MASTERBLOT. Vacuum Blotter & Dot Blotter
Vacuum blotting is the method of choice for the transfer of nucleic acids onto an immobilizing membrane. It is a very careful method – in contrast to diffusion´s blotting and electroblotting – and needs a minimum of time – in contrast to all other blotting methods. The transfer of nucleic acids is very effective. A direct comparison of vacuum blotting and capillary blotting shows this very clearly by much better hybridization signals. In addition the setup of the blot is absolutely simple.
Built-in manometer. For gel sizes up to 20×25 cm. Adjustable controlled vacuum. Transparent plexiglass chamber. Big buffer reservoir (upper ca. 1.5 l, lower ca. 2.7 l). Oil free rotary vane vacuum pump with controlled power.
For the vacuum blotting method a vacuum blotter is needed which produces a regulated low pressure (incorrectly called vacuum) of 200 to 400 Pa in order to avoid collapsing of the gel matrix.

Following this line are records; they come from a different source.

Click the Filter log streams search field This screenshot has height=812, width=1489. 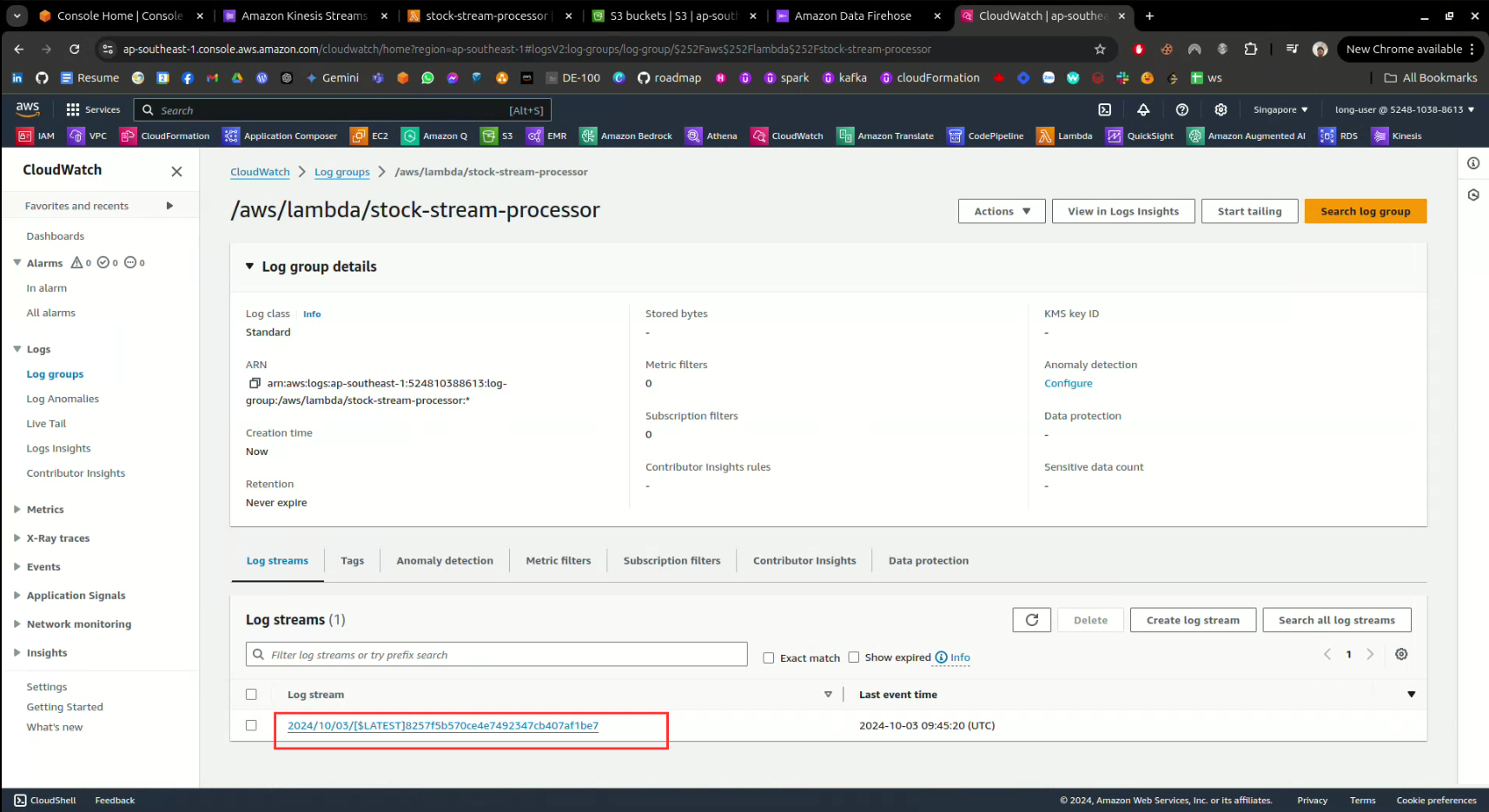(504, 655)
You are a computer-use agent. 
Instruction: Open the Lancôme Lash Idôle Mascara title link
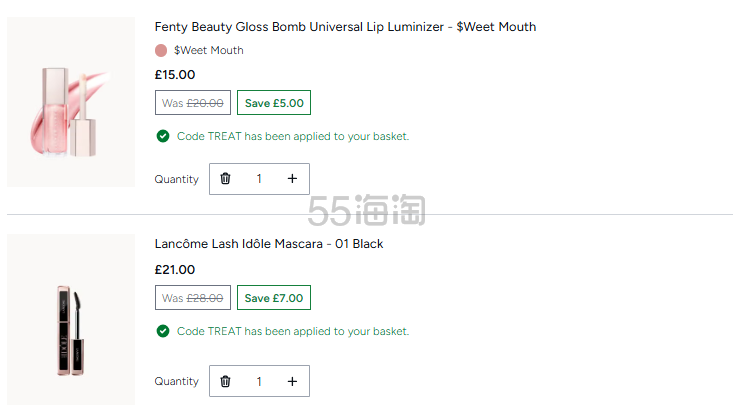coord(269,244)
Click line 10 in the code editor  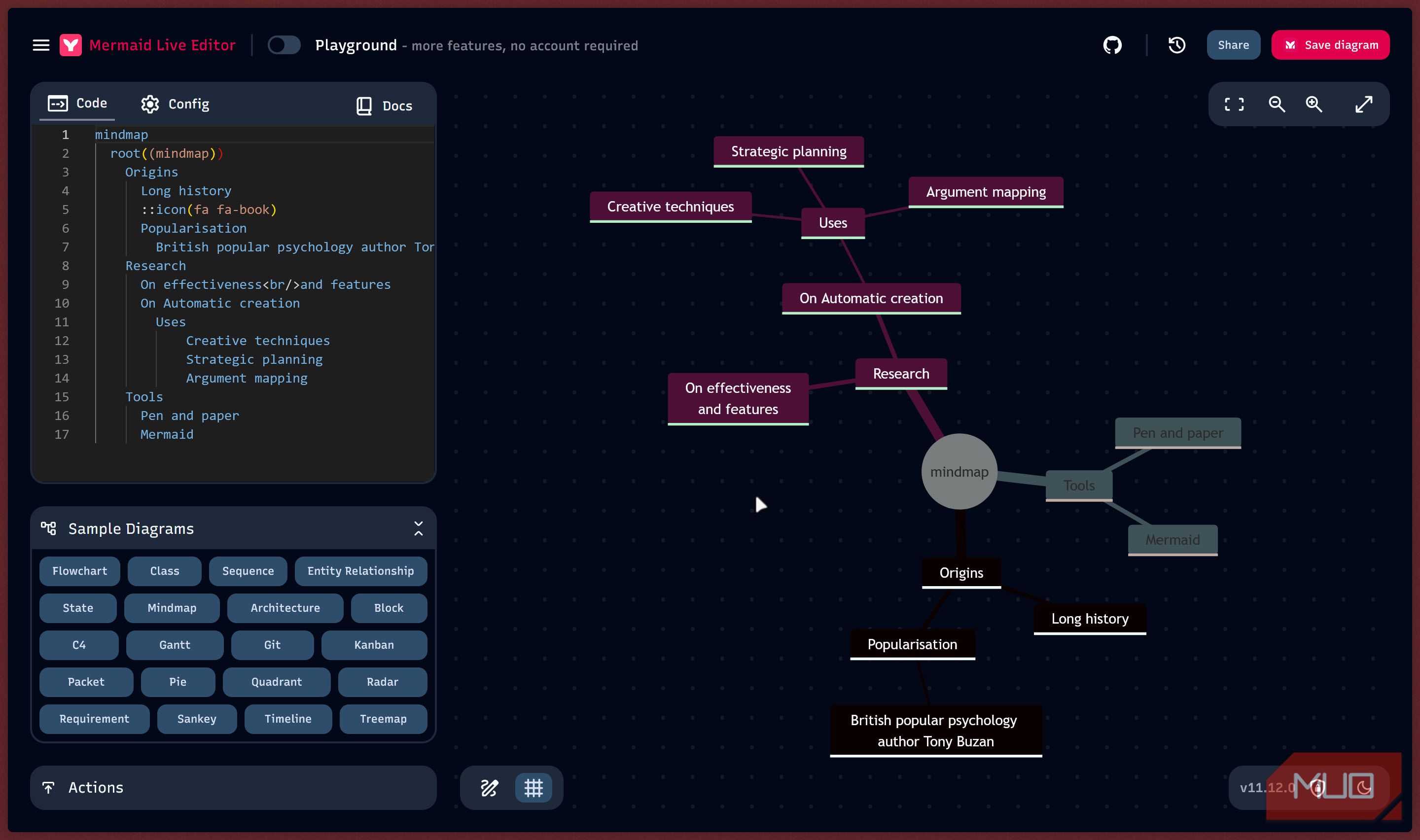tap(220, 303)

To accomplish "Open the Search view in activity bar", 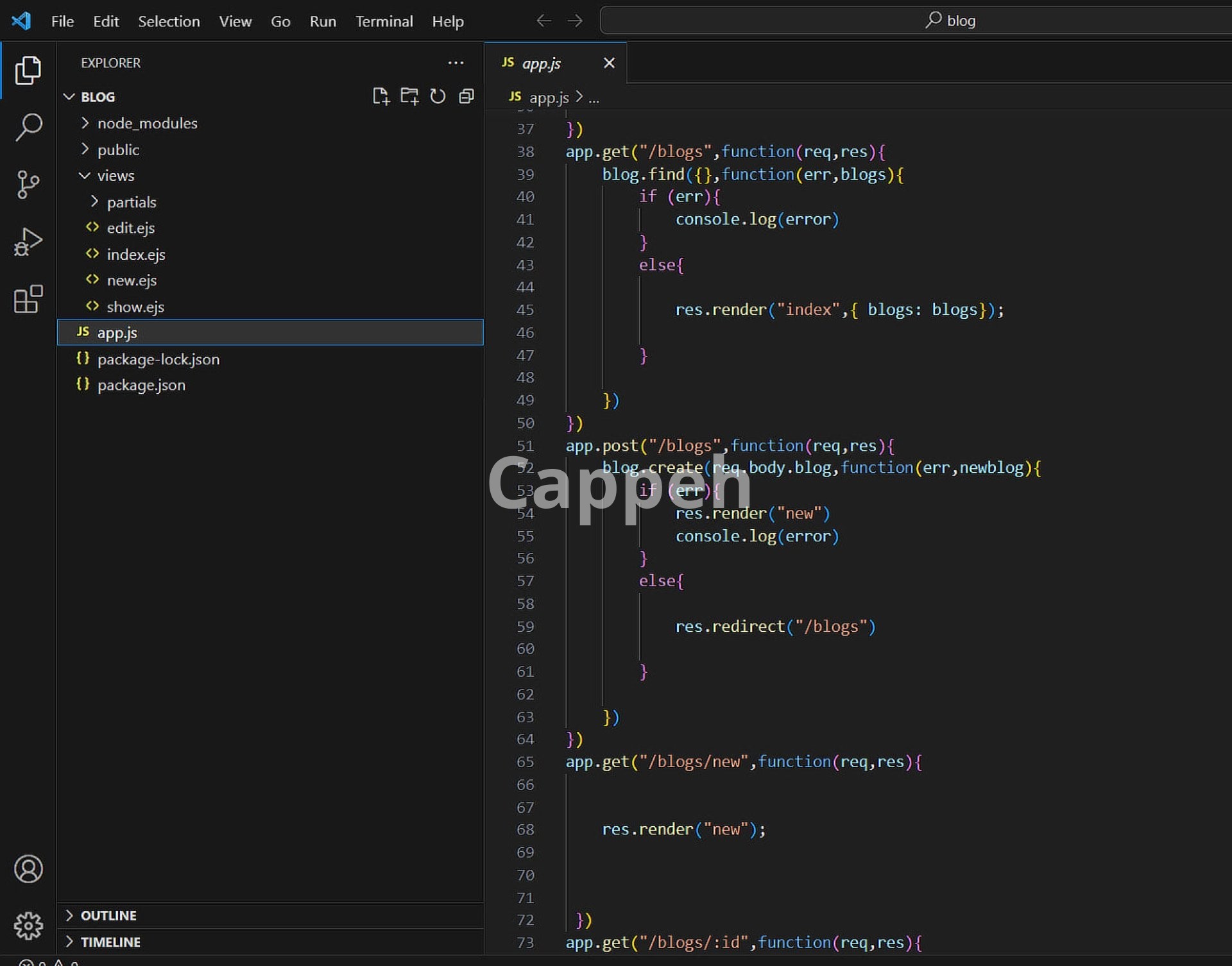I will (x=28, y=127).
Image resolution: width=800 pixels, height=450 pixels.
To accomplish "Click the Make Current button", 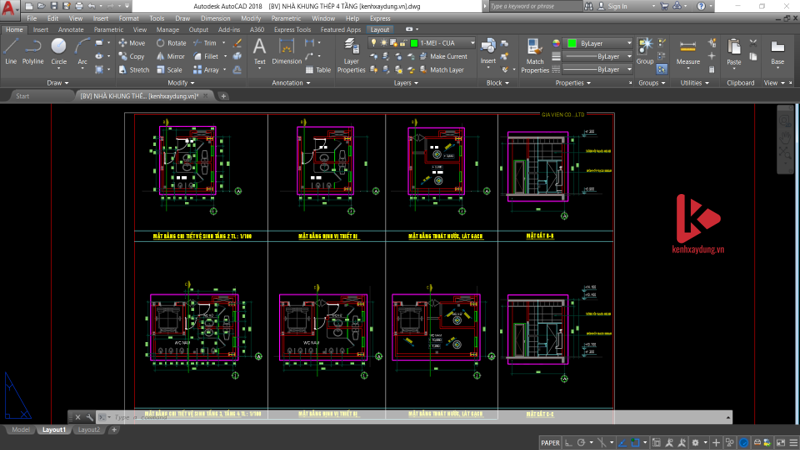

The oil free rotary vane pump of our MASTERBLOT system produces exactly these conditions for running an optimal vacuum blotting procedure. The transfer procedure is time saving (max. 1h) and without back-transfer (quantitative). The bands become much sharper and resolution is much higher.
Further needs for running an vacuum blot procedure: Washing bottle, 500 ml. Tubing set + T-fitting. Filter paper (S&S GB002). Transfer membrane (S&S Nytran). Plastic gasket. Required chemicals.